On explique aux policiers qu’une personne très délirante qui dit non, ce n’est pas forcément un refus d’obtempérer. Peut-être qu’elle est très anxieuse et ne comprend pas ce qui se passe. Marine Akkaoui.

350 policiers formés en Ile-de-France

350 policiers ont été sensibilisés en 35 sessions depuis avril 2024, début de la formation, précise Yannick Floch, infirmier coordinateur de la formation Police.

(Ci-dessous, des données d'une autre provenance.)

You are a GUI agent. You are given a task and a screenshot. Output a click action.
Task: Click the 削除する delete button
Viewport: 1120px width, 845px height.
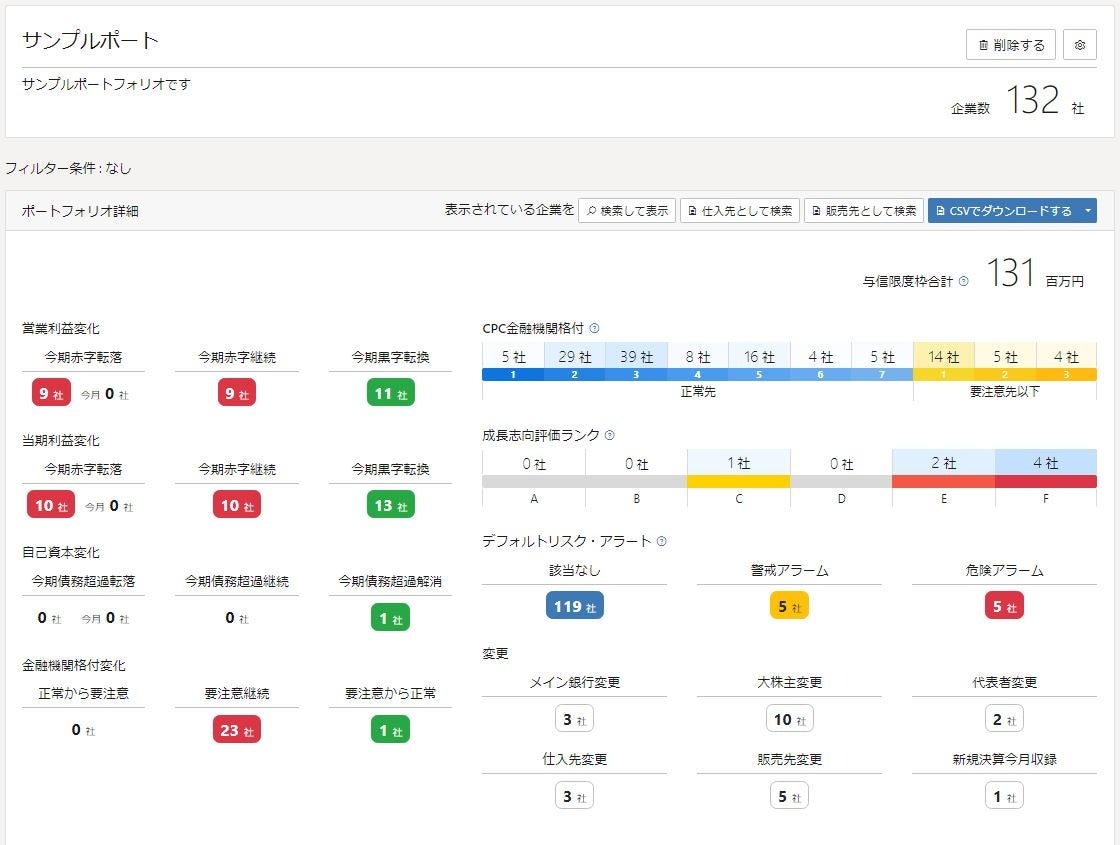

La plupart du temps, la séance, qui dure 3h, est assurée par un binôme infirmier / médecin (volontaires du CPOA). « La première partie est très pratique : l’idée est de fournir des clés ou des outils à mettre en place au quotidien par les agents de police pour mieux interagir avec les patients dans un contexte d’intervention », détaillent les deux psychiatres. La formation reprend l’épidémiologie des troubles psychiatriques : « Qu’est-ce qu’un trouble psychiatrique, combien de personnes sont atteintes en France, quels sont les symptômes des grandes maladies, etc. On interroge ensuite les idées reçues, avant de fournir des outils théoriques pour amener les policiers à mieux gérer les situations délicates » (la désescalade, les possibilités d’orientation de ces patients… ) « Pour partir de situations réalistes, on s’appuie sur des jeux de rôle et sur des mises en situation », souligne Yannick Floch, qui se souvient notamment d’une policière appelée pour une intervention auprès d’une femme en proie à de l’agitation dans une gare parisienne : « la personne était non-verbale et très agitée et les forces de l’ordre se sont retrouvées très démunies ». Les soignants reprennent aussi avec les policiers « des situations vécues pour réfléchir ensemble à ce qu’ils auraient pu faire différemment, sur le positif aussi : ce qu’ils ont bien fait ».

« On a voulu une formation très interactive. On essaie de se détacher le plus possible du format court-magistral qui serait moins efficace », confie Théo Duquesne. Les policiers sont notamment formés à la désescalade (diminution progressive de la menace et de la tension) « On leur donne un maximum de clés concrètes : comment on interagit avec quelqu’un qui a des idées délirantes, qui est suicidaire ou agité ? On rappelle des notions de base de la psychiatrie : le fait de ne pas confronter les patients, de ne pas aller contre les idées délirantes, mais de ne pas les renforcer non plus », énumère Théo Duquesne. « On consacre aussi un moment au positionnement non verbal : rester soi-même plutôt calme, ne pas faire de gestes brusques, parler lentement, éviter de couper la parole… ».

Passer de 3 à 6h ?

L’une des priorités face à la demande : généraliser cette formation à tout le territoire. L’équipe est déjà en contact avec des unités psychiatriques qui l’ont spontanément sollicitée pour pouvoir former des policiers dans leur région. Passer de 3 à 6h fait également partie des réflexions : « C’est l’une des demandes des policiers. Cela permettrait d’explorer les sujets en profondeur et de passer plus de temps sur les jeux de rôle, très utiles pour apprendre. On se rend compte que les agents ont besoin de s’entraîner. Ce sont ces mises en situation, dans un cadre sécurisant, qui le leur permettent », note Yannick Floch.

Les retours sont très positifs selon les soignants, qui ont mené une première étude interne pour évaluer les résultats de la formation : « Un mois après la formation, on constate une efficacité sur l’usage de la force et l’amélioration des connaissances », se réjouissent-ils. L’équipe espère également dans un futur proche pouvoir étendre cette formation à la gendarmerie, aux services pénitentiaires ou encore aux pompiers, avant, pourquoi pas, de l’intégrer au cursus dans les écoles de police.